Former Archbishop of Trento

Luigi Bressan (born 9 February 1940) is an Italian prelate of the Catholic Church who worked from 1971 to 1999 in the diplomatic service of the Holy See and then served as Archbishop of Trento until 2016.

== Biography ==
Luigi Bressan was born on 9 February 1940 in Sarche, Province of Trentino, the fourth of eleven children. He was ordained a priest on 28 June 1964. His first posts were as parochial vicar of Besenello and Riva del Garda.

He completed the course of studies at the Pontifical Ecclesiastical Academy in 1967 and earned a degree in canon law at the Pontifical Gregorian University in 1971.

He was secretary of the nunciature in South Korea from 1971 to 1974 and in the Ivory Coast from 1974 to 1976. He then worked in Rome at the Secretariat of State until, in December 1978, he was named Permanent Observer of the Holy See to the United Nations in Geneva. Then in Brazil in 1982. In 1983 he was appointed Permanent Observer of the Holy See at the Council of Europe in Strasbourg.

On 3 April 1989, Pope John Paul II appointed him titular archbishop of Severiana and Apostolic Pro-Nuncio to Pakistan. He received his episcopal ordination on 18 June in the Cathedral of San Vigilio in Trento from Cardinal Agostino Casaroli.

On 26 July 1993, he was appointed apostolic nuncio to Singapore and Thailand and apostolic delegate to Malaysia and Brunei, Laos, and Burma. (Note: On 2 February 1998, his appointment as "Apostolic Delegate to Malaysia and Brunei" was restated as two distinct titles.)

In addition to those duties, on 16 July 1994, he was appointed the first apostolic nuncio to Cambodia, after the re-establishment of diplomatic relations between Cambodia and the Holy See on 25 March.

To mark the centenary of the visit of the first non-Christian monarch to the Vatican, Bressan authored King Chulalongkorn and Leo XIII: Siam and the Vatican in the 19th Century in 1998.

On 25 March 1999, Pope John Paul II appointed him Archbishop of Trento, a posting said to require the skills of a diplomat to reconcile factions within the Archdiocese. He was installed there on 30 May.

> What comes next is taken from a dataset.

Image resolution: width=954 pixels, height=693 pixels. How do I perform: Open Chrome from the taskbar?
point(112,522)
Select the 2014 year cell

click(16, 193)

On 10 February 2016, Pope Francis accepted his resignation.

==Writings==
- "Libertà religiosa nel diritto internazionale. Dichiarazioni e norme internazionali" (1989)
- "A Meeting of Worlds (Christianity and Thai culture)" (2000)
- "Maria nella devozione e pittura dell'Islam" (2011)
- As editor. "Celestino Endrici contro il Reich" (2019) Document collection.